=== Directions ===
After locating the line that contains "You are a computer-use agent.", output that line and each one following it, exactly, to the end of the entries. No pictures.

═══ Source data

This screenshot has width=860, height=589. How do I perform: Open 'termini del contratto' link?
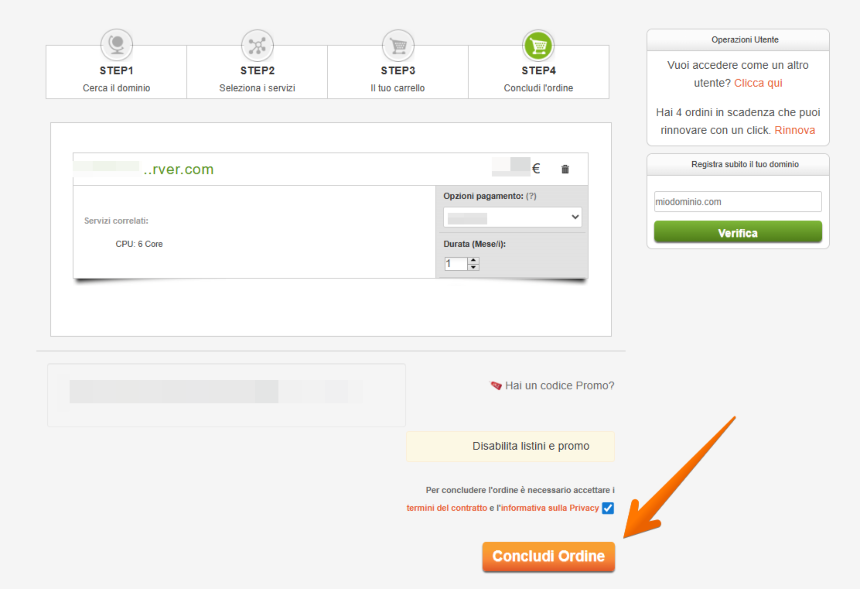447,508
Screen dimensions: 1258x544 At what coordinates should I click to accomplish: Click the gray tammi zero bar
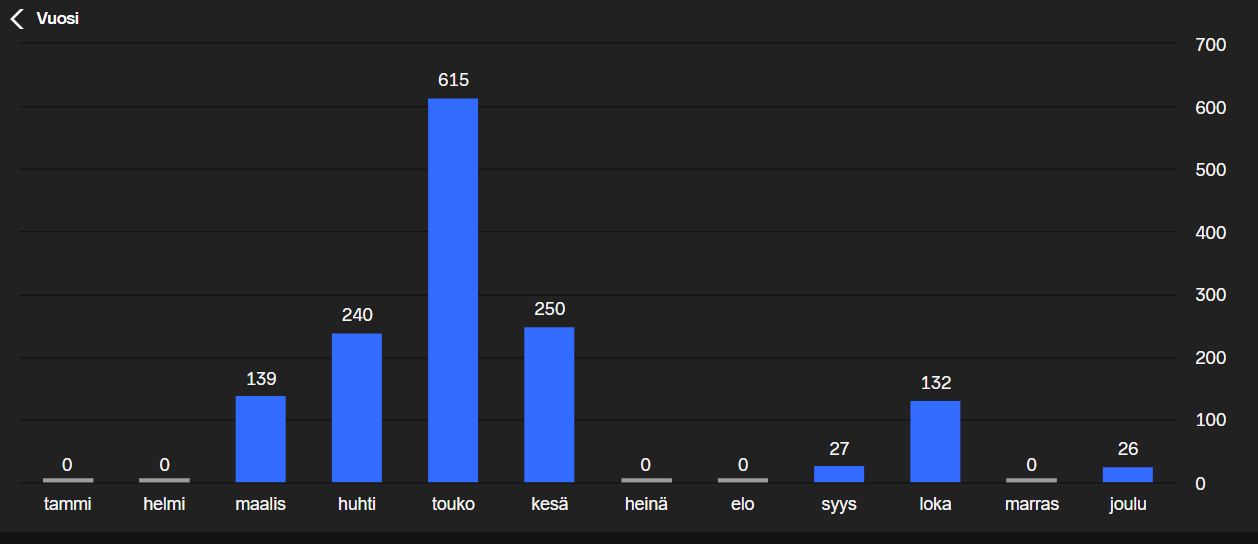coord(68,480)
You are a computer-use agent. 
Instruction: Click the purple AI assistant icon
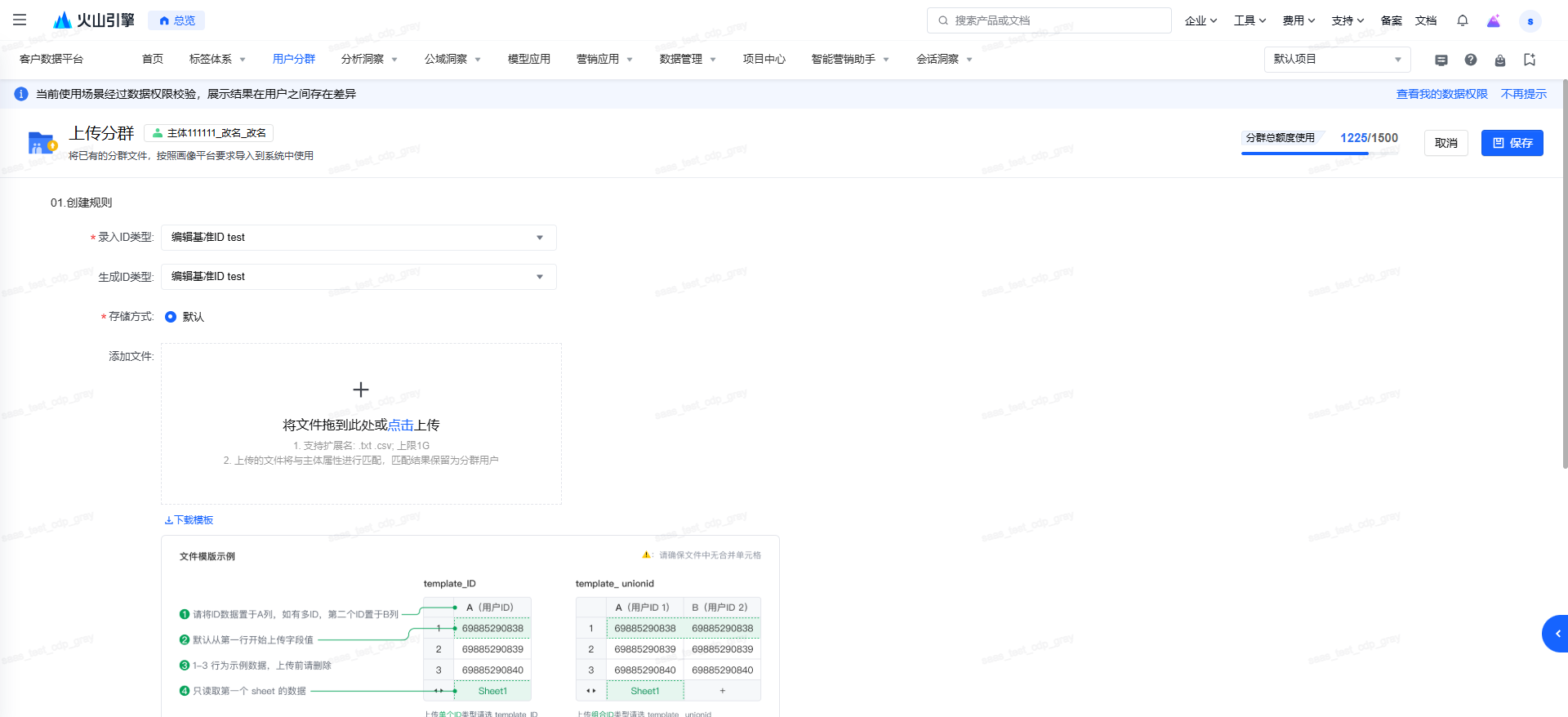(1493, 21)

══════

=== Task result ===
You are a computer-use agent. 
Instruction: Click the purple AI assistant icon
(1493, 21)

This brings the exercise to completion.